Scenario observations
- Single-task workload: Stable exporter behavior under low-complexity flow patterns.
- Multi-step timer workload: Stable exporter behavior in multi-step flows, with engine pressure becoming visible before exporter pressure in some runs.
- Complex business workload: Stable exporter behavior in complex business flows, where engine and workload characteristics can dominate end-to-end throughput.
Data availability and cleanup
- History cleanup overhead was minimal in short-retention scenarios and did not impact write throughput. With longer retention periods, allocate additional database resources for cleanup operations.
Read/query behavior
Read performance is currently the main trade-off for RDBMS secondary storage in query-heavy workloads:
- Key-based access patterns scale better.
- Broad filters, sorting, and statistics/count queries can degrade with data growth.
- Statistics queries for process and dashboard views are known sensitive paths in the Orchestration Cluster API, whether called directly through the API or indirectly by Operate dashboards.
Recommended mitigation:
- Validate your most common read queries with production-like data.
- Add and tune indexes for high-frequency filters used in your environment.
- Re-evaluate index strategy as data volume and query patterns evolve.
RDBMS vs Elasticsearch/OpenSearch comparison
- With the same hardware setup, RDBMS write performance was observed at roughly ~70% of Elasticsearch/OpenSearch write performance across tested scenarios.
- API read performance (including Operate dashboards) with RDBMS can be significantly slower than Elasticsearch/OpenSearch on large datasets, especially for complex queries, multi-field filtering, and sorting.

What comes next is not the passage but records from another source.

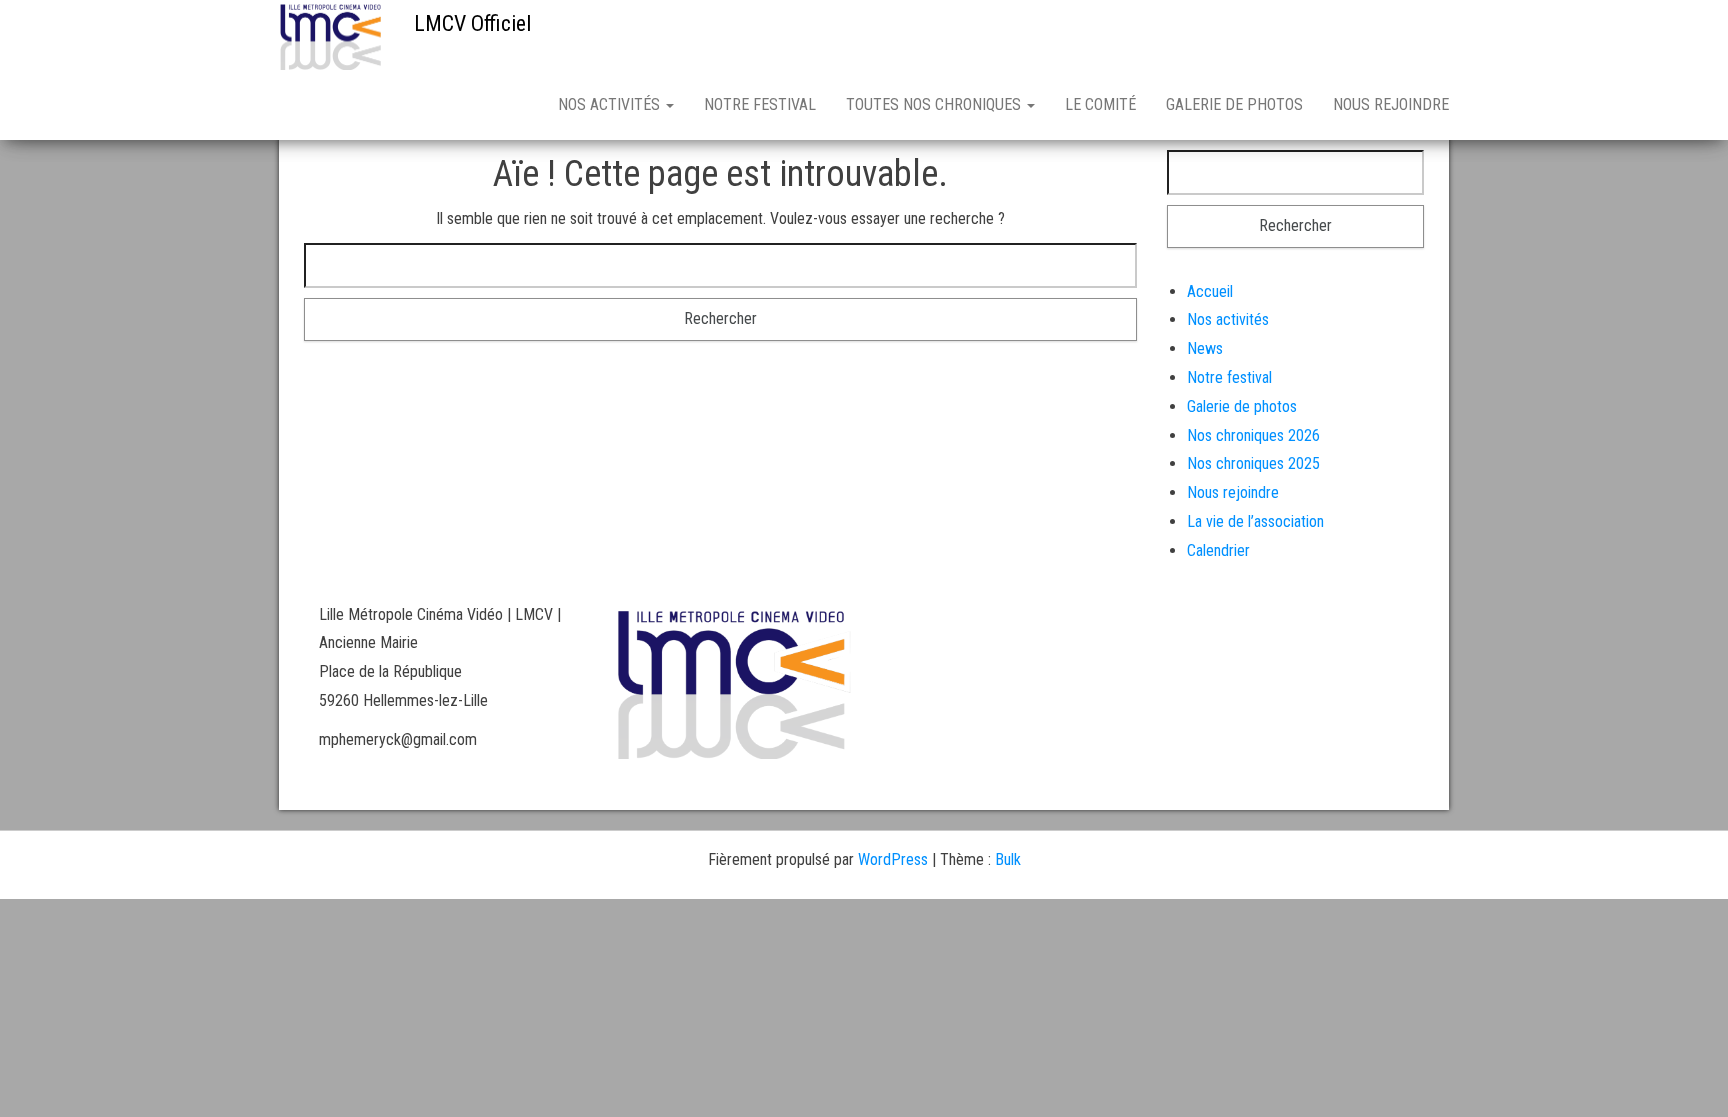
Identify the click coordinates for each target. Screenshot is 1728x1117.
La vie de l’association (1255, 521)
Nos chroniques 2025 (1253, 463)
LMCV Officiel (472, 23)
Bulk (1008, 859)
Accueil (1210, 291)
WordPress (893, 859)
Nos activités (611, 104)
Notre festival (760, 104)
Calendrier (1218, 550)
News (1205, 348)
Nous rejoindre (1391, 104)
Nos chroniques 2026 (1253, 435)
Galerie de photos (1234, 104)
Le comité (1100, 104)
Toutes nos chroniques (935, 104)
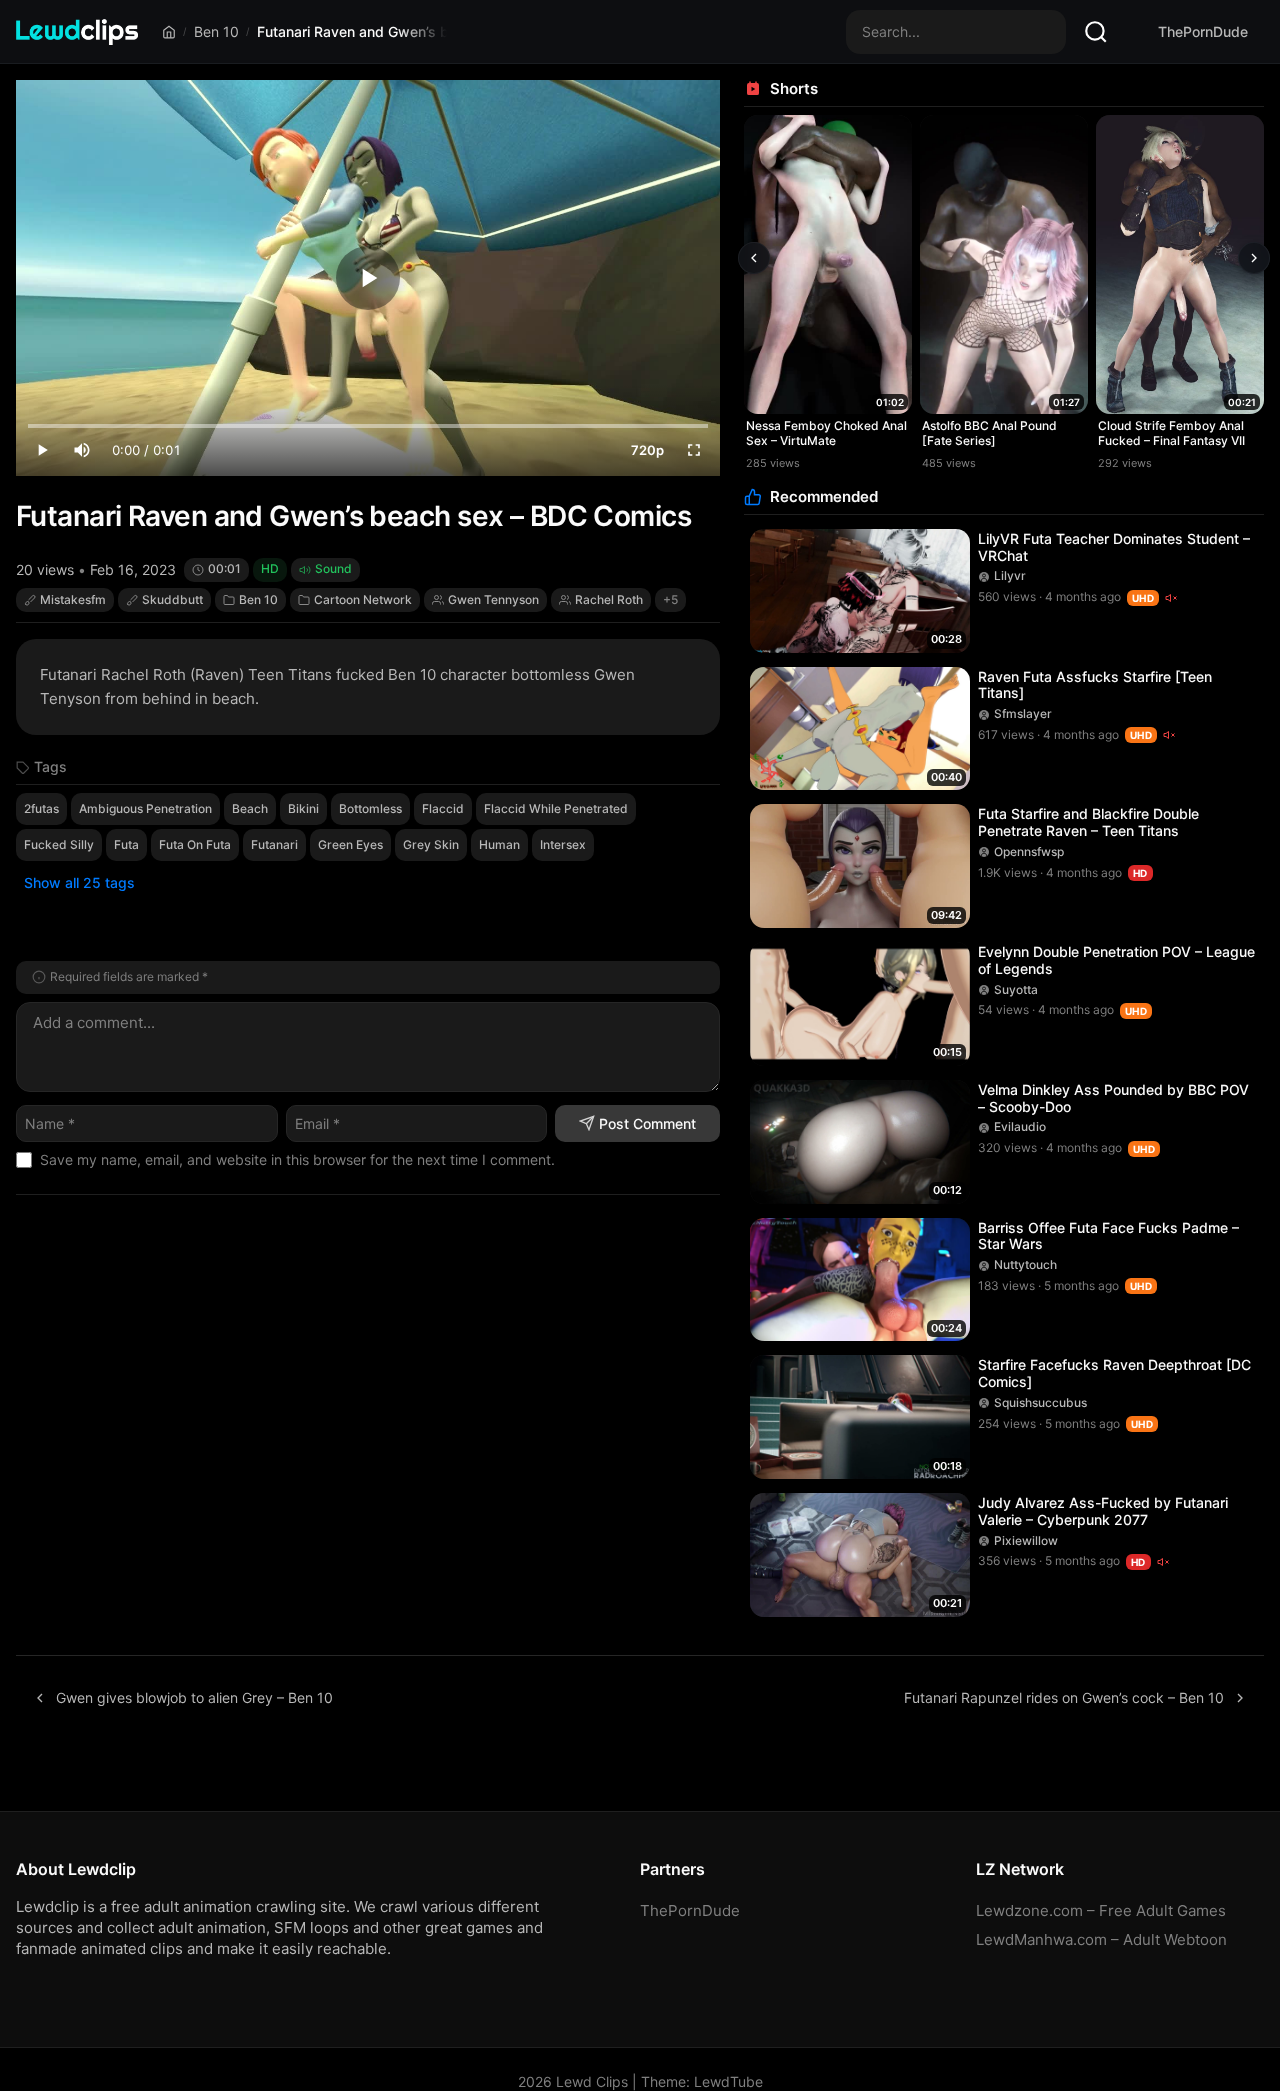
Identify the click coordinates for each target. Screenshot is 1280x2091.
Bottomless (370, 808)
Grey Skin (431, 844)
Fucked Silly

Choosing RDBMS secondary storage
Choose RDBMS secondary storage when:
- You already operate relational databases at scale.
- You prefer operational consistency with existing database tooling.
- Workloads are low-to-moderate and read/query pressure is manageable.
Prefer Elasticsearch/OpenSearch when:
- You need high-throughput, high-volume execution at scale.
- You rely on heavy filtering/sorting/search workloads.
- You require Optimize without introducing a second storage technology.
Caveats and interpretation guidance
- These results are from controlled benchmark scenarios and should not be interpreted as guaranteed production numbers.
- Results can change as product and exporter optimizations evolve.
- Always validate final sizing with production-like workload tests.